- Exercise details: Your output should be the lines from the start of the data through the line containing "Task: Open category B hotel list", exactly and nothing more.

- Given records:
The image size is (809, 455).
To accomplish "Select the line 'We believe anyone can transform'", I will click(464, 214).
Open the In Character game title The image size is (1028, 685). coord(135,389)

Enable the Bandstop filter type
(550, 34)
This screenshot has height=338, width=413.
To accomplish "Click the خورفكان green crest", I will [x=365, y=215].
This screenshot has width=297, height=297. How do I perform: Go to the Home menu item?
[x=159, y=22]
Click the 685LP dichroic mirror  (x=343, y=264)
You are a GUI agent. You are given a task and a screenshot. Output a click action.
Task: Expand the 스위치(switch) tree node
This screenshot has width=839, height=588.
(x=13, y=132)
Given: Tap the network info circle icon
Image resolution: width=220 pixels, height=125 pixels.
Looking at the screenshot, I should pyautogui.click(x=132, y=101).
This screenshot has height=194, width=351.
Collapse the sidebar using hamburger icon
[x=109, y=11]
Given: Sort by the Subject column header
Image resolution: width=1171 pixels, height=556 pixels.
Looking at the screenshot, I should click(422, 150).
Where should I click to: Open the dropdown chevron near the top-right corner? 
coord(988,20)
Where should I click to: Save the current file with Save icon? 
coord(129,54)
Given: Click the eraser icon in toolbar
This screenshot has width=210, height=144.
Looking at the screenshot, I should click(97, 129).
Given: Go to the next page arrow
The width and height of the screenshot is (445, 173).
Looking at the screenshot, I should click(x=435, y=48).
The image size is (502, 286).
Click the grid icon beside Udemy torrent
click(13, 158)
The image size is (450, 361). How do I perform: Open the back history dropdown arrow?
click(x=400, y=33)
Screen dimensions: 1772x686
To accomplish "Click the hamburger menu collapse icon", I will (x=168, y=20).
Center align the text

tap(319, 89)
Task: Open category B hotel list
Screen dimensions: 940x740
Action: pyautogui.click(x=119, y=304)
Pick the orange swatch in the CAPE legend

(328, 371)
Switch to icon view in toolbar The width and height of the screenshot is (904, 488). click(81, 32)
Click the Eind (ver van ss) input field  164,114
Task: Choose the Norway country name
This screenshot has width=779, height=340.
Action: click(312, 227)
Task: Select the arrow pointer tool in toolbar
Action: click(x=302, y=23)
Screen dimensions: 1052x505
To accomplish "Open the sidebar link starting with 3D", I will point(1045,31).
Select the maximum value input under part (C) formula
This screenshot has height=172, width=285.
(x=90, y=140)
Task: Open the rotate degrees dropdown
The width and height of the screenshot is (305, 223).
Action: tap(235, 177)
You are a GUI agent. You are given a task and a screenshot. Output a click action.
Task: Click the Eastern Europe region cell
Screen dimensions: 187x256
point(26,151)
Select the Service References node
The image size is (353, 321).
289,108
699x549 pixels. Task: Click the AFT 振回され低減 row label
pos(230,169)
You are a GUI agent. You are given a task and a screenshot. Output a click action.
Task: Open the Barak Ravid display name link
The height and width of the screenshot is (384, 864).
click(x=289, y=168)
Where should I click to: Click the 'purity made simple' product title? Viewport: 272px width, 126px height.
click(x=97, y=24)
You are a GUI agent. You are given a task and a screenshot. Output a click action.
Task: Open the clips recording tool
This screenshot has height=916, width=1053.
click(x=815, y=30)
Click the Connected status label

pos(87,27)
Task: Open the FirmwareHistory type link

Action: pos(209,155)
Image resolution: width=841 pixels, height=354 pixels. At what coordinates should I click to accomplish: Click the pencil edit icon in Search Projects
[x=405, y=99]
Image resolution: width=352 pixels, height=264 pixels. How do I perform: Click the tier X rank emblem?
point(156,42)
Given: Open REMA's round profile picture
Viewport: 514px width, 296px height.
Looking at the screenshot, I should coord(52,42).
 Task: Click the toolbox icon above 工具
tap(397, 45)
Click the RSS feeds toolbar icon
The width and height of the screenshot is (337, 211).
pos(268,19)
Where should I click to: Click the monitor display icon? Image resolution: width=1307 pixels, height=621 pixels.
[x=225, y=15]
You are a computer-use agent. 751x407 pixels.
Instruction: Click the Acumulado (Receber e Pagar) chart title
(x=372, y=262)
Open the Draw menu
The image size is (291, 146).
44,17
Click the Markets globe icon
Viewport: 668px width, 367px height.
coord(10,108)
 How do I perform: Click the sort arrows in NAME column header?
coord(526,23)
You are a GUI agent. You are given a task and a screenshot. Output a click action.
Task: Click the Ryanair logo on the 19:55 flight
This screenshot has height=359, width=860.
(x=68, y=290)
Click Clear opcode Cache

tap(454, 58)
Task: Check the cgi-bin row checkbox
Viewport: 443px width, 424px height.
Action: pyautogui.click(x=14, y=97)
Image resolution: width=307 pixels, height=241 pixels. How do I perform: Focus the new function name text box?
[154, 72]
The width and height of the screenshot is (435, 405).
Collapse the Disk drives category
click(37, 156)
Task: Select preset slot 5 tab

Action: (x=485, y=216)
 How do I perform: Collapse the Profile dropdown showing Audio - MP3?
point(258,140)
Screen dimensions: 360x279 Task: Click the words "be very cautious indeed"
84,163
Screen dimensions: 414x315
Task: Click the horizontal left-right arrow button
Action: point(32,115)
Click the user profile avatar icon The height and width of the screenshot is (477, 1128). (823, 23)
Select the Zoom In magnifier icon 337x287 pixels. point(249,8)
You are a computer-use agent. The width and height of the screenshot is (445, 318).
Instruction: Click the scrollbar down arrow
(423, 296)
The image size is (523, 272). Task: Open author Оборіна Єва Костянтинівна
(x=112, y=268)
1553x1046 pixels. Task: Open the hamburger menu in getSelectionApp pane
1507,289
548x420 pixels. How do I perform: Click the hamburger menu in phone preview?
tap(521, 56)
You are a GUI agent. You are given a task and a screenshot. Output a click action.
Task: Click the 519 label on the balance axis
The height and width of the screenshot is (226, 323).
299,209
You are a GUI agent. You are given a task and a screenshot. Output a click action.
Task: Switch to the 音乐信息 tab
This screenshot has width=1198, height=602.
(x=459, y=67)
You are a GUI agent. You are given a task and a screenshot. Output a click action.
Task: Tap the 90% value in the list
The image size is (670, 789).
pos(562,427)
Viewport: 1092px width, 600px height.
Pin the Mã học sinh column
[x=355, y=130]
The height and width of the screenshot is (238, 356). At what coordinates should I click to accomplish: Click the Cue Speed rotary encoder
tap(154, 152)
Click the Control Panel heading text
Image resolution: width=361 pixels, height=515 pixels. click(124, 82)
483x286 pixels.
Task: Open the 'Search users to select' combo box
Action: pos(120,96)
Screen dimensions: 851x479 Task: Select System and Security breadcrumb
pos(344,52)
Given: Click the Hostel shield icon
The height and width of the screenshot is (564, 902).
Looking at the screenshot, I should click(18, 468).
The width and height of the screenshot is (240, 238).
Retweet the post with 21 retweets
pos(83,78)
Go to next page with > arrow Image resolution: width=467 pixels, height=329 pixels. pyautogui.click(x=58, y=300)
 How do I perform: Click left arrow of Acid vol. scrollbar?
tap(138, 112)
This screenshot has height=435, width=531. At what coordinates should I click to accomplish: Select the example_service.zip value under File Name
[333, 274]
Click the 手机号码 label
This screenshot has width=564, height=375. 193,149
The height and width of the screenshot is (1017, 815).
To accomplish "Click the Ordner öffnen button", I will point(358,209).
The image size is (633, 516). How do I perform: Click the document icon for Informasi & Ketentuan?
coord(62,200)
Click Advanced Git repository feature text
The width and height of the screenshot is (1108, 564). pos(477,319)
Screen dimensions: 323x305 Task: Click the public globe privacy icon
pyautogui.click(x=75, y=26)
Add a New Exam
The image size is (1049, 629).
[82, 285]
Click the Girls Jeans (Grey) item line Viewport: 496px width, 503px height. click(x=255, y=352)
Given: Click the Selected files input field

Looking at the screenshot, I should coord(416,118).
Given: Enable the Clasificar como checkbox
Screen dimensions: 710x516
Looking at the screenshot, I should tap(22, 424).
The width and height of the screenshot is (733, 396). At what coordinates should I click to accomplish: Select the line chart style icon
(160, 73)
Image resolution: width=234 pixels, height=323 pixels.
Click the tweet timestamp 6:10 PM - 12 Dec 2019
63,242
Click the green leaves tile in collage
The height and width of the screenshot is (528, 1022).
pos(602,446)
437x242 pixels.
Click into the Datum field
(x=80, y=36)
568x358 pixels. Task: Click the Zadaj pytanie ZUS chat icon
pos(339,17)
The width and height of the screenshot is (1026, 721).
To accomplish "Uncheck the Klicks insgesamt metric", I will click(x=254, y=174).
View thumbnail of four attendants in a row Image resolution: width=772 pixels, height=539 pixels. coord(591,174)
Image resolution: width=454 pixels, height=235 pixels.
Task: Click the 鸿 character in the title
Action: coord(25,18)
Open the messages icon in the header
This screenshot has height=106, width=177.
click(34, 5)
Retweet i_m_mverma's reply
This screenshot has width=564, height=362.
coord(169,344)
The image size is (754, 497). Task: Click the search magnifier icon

- Task answer:
The image size is (809, 455).
To accomplish "Select the line 'We believe anyone can transform'", I will click(464, 214).
Open the In Character game title The image size is (1028, 685). coord(135,389)

Enable the Bandstop filter type
(550, 34)
This screenshot has height=338, width=413.
To accomplish "Click the خورفكان green crest", I will [x=365, y=215].
This screenshot has width=297, height=297. How do I perform: Go to the Home menu item?
[x=159, y=22]
Click the 685LP dichroic mirror  (x=343, y=264)
You are a GUI agent. You are given a task and a screenshot. Output a click action.
Task: Expand the 스위치(switch) tree node
This screenshot has width=839, height=588.
(x=13, y=132)
Given: Tap the network info circle icon
Image resolution: width=220 pixels, height=125 pixels.
Looking at the screenshot, I should pyautogui.click(x=132, y=101).
This screenshot has height=194, width=351.
Collapse the sidebar using hamburger icon
[x=109, y=11]
Given: Sort by the Subject column header
Image resolution: width=1171 pixels, height=556 pixels.
Looking at the screenshot, I should click(422, 150).
Where should I click to: Open the dropdown chevron near the top-right corner? 
coord(988,20)
Where should I click to: Save the current file with Save icon? 
coord(129,54)
Given: Click the eraser icon in toolbar
This screenshot has width=210, height=144.
Looking at the screenshot, I should click(97, 129).
Given: Go to the next page arrow
The width and height of the screenshot is (445, 173).
Looking at the screenshot, I should click(x=435, y=48).
The image size is (502, 286).
Click the grid icon beside Udemy torrent
click(13, 158)
The image size is (450, 361). How do I perform: Open the back history dropdown arrow?
click(x=400, y=33)
Screen dimensions: 1772x686
To accomplish "Click the hamburger menu collapse icon", I will (x=168, y=20).
Center align the text

tap(319, 89)
Task: Open category B hotel list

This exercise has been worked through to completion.